Treacher Collins Syndrome (TCS) is a genetic disorder with predominantly autosomal dominant inheritance, associated with different mutations in specific genes. This review aimed to evaluate the facial, temporomandibular, zygomatic and bucco-dental phenotype in TCS individuals, and describe surgical and non-surgical solutions for each case in order to improve the quality of life of these individuals. A review of the literature on the craniofacial characteristics of the TCS was carried out, using the PICO strategy, and then a systematic search method was performed in Medline, Scopus, LILACS and SCIELO databases, identifying articles of impact and relevance until 10 June 2020, 240 articles were recovered and only 35 fulfilled the selection criteria. We found the main craniofacial and oral morphological characteristics of these individuals, and the possible functional alterations inducing repercussion in the stomatognathic apparatus. Among other characteristics, the most representative include hypoplasia in the zygomatic and mandibular complex, which can cause difficulty in breathing and feeding. In some cases, cleft palate and malocclusions such as anterior open bite may lead to Angle’s Class II malocclusion, sometimes causing problems in the temporomandibular joint. In conclusion, individuals with TCS have specific craniofacial features including maxillary hypoplasia, altered orbital zones, mandibular retrognathia, and temporomandibular disorders. Oral deformities produce to a higher prevalence of caries and calculus formation because of poor hygiene due to the malformations present in these patients.

Introduction

Treacher Collins Syndrome (TCS) is an autosomal dominant disorder with specific features in craniofacial growth and development. It bears this name thanks to Edward Treacher Collins, who described its characteristics in the year 1900, after which it was classified as mandibulofacial dysostosis by Franceschetti and Klein in 1949 [1], [2], [3].
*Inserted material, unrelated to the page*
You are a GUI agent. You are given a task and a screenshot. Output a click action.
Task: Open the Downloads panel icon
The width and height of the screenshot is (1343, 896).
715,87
The incidence of TCS is about one in every 50,000 births, although it is believed that between 60% of cases occur as a mutation that occurs for the first time in a family without altered genetic inheritance while the rest for specific mutations of family antecedents. In addition, it is presumed that the age of the parents is an important risk factor for this mutation [2], [4], [5]. The most common mode of inheritance is the dominant autosomic and the gene involved in its pathogenesis has been located on chromosome 5 and is called Treacher Collins-Franceschetti Syndrome 1 TCOF1 (63–93 %). But they are also related in less provided other genes such as Polymerase RNA I Polypeptide D POLR1D (6%) y Polymerase RNA I Polypeptide C POLR1C (1,2%) [3], [6].
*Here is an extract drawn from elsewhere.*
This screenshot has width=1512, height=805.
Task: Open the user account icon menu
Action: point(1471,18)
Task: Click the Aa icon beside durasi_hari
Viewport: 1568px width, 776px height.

TCS is characterized by the presence of bilateral asymmetric abnormalities. Individuals with TCS present a convex facial profile with a prominent back of the nose and a hypoplasia in the zygomatic complex and jaw, which can cause significant difficulties in feeding and with the proper functioning of the airways [7]. In some cases there is the presence of cleft palate and malocclusions such as anterior open bite and a tendency to Angle’s Class II malocclusion and a steep occlusal plane [8]. The ears may be absent or malformed, and hearing is affected as a result of varying degrees of hypoplasia of the ear canals and the bones of the middle ear [1], [6], [7]. A lateral downward slant of the palpebral fissures and coloboma of the lower eyelids also is frequently perceived in the eyes [6], [7].

Early detection and treatment can improve the quality of life of these patients, as many also have psychological problems and may even be exposed to bullying because of these malformations, and the subsequent possible need for psychological support [9]. Several studies have reported that the most frequent characteristics of this condition are mild to severe malar hypoplasia with asymmetries on the sides, ectopic tooth eruptions and usually a cleft palate is present. Nonetheless, more research is needed to confirm these results. Moreover, there are few review articles on TCS, with the latest having been published in 2016 [10]. Therefore, the aim of this review was to evaluate and differentiate the facial, temporomandibular, zygomatic and bucco-dental phenotype of individuals with TCS, and describe surgical and non-surgical solutions for each case in order to improve the quality of life of these individuals.